> **Set exercise**
Rewrite the records below, swapping "three-dot" for "overflow" and keeping every other line unchanged.
==== Stored data ====
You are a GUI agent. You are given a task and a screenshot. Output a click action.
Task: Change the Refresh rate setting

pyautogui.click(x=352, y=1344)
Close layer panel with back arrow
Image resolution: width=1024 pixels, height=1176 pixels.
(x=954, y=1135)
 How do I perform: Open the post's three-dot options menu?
====
> **Task output**
You are a GUI agent. You are given a task and a screenshot. Output a click action.
Task: Change the Refresh rate setting

pyautogui.click(x=352, y=1344)
Close layer panel with back arrow
Image resolution: width=1024 pixels, height=1176 pixels.
(x=954, y=1135)
 How do I perform: Open the post's overflow options menu?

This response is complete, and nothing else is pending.